• [WHAT IS BEING ASKED]: Each line in the entries below that holds the string "will" is to be listed.

--- RECORDS PROVIDED ---

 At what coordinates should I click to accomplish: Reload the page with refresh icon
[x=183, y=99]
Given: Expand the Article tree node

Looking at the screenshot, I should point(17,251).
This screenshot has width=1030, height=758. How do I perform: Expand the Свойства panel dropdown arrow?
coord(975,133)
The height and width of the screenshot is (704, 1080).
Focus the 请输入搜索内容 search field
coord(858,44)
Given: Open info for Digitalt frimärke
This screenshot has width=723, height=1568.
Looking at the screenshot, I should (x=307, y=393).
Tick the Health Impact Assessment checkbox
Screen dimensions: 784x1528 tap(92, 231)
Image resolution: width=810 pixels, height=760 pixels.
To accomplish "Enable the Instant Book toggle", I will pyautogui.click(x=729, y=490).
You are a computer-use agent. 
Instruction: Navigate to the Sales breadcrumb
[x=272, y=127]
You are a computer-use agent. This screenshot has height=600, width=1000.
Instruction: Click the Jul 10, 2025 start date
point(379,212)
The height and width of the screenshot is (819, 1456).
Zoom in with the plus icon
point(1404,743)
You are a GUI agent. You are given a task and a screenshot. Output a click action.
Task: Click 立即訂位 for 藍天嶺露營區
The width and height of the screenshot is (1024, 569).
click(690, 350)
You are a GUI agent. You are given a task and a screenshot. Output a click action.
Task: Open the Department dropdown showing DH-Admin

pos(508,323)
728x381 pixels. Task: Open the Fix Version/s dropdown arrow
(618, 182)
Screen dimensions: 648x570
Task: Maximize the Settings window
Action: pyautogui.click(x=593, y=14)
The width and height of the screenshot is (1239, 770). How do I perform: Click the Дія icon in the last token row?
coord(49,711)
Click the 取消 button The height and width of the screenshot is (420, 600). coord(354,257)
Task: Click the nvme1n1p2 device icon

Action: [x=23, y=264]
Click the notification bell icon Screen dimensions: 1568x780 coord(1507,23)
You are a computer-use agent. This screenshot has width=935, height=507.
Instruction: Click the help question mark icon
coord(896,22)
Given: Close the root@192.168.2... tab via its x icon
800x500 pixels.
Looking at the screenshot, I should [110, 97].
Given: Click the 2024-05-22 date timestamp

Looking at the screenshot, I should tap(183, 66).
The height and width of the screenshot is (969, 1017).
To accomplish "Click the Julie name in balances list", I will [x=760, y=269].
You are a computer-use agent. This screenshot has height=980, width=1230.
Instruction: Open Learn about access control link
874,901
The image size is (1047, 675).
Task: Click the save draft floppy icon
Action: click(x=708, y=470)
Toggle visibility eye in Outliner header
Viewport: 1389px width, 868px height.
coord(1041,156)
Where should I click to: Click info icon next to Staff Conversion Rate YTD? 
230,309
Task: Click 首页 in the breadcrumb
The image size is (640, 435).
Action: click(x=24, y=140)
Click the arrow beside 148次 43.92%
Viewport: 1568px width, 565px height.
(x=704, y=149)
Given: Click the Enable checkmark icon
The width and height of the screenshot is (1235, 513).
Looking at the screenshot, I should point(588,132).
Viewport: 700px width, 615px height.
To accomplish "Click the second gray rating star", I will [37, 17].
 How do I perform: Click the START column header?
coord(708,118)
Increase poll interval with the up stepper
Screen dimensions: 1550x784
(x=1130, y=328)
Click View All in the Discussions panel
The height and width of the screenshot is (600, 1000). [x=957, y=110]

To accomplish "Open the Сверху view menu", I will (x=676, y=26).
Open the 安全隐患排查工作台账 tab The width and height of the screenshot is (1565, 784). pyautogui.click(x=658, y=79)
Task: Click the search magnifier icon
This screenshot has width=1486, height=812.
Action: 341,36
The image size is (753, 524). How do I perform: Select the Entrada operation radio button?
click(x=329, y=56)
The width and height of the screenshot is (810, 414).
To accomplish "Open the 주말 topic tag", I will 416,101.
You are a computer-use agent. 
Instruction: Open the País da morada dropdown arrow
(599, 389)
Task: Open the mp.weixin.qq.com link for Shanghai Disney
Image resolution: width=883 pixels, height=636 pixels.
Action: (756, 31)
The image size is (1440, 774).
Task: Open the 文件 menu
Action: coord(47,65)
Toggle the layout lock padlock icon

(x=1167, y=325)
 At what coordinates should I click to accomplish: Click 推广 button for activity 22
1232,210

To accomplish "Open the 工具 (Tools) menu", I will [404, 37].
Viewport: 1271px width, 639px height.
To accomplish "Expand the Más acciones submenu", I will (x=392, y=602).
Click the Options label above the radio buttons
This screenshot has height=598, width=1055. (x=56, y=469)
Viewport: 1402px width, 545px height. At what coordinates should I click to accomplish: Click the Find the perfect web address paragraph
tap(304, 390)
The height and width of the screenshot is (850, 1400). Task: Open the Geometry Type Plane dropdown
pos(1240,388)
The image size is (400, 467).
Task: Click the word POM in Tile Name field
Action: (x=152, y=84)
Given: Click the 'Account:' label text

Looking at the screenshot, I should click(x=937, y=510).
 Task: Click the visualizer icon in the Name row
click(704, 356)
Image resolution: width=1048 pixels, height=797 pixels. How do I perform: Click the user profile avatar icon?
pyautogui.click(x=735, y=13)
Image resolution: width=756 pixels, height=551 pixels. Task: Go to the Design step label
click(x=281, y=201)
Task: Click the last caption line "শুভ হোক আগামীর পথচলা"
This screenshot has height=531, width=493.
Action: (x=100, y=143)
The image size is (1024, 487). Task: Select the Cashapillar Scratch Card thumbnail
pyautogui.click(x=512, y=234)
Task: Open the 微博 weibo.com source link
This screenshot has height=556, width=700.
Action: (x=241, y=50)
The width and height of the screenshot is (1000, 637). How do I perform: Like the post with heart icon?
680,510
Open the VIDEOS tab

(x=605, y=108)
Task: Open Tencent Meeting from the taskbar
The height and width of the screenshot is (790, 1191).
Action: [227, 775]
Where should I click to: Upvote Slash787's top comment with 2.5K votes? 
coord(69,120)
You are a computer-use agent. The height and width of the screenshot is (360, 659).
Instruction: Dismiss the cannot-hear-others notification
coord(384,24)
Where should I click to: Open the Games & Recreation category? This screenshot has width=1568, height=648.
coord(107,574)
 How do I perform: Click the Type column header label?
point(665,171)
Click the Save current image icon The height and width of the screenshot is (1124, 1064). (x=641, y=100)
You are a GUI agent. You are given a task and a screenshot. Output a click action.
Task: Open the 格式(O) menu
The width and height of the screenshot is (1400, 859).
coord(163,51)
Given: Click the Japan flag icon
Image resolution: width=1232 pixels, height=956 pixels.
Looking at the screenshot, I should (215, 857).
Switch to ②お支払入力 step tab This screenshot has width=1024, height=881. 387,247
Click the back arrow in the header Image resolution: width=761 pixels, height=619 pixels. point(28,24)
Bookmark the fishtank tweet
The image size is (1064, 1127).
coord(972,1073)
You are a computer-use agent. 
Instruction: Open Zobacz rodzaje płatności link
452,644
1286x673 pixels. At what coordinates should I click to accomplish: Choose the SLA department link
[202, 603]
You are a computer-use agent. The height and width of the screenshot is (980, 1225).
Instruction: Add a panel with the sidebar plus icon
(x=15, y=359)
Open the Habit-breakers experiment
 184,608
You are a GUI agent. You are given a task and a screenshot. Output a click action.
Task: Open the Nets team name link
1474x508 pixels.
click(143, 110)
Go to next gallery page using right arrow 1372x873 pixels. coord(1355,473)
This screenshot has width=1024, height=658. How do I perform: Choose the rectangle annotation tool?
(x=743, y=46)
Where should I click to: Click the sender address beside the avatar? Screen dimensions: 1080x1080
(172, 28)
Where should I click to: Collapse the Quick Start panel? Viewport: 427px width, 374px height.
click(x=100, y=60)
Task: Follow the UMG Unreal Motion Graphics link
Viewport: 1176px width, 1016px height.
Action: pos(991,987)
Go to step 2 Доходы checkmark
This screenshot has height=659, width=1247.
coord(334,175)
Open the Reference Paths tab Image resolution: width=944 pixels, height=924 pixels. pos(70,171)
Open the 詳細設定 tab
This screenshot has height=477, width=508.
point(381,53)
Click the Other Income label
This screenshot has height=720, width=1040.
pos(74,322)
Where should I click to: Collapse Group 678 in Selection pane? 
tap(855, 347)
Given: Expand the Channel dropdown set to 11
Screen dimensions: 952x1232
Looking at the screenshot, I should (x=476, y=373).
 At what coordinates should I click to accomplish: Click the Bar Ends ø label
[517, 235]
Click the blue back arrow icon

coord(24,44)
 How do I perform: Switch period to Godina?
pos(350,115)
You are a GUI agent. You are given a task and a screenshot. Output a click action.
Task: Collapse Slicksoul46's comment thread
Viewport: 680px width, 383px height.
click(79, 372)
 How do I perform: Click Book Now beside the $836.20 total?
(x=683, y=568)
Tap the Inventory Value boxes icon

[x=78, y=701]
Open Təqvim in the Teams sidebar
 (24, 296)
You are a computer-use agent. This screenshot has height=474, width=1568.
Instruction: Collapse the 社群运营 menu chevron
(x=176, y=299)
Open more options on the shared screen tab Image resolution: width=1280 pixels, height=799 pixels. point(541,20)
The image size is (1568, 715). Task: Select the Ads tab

---

• [RESULT]:
To accomplish "Enable the Instant Book toggle", I will pyautogui.click(x=729, y=490).
To accomplish "Click the Julie name in balances list", I will [x=760, y=269].
To accomplish "Click the second gray rating star", I will [37, 17].
To accomplish "Open the Сверху view menu", I will (x=676, y=26).
To accomplish "Open the 주말 topic tag", I will 416,101.
To accomplish "Open the 工具 (Tools) menu", I will [404, 37].
To accomplish "Expand the Más acciones submenu", I will (x=392, y=602).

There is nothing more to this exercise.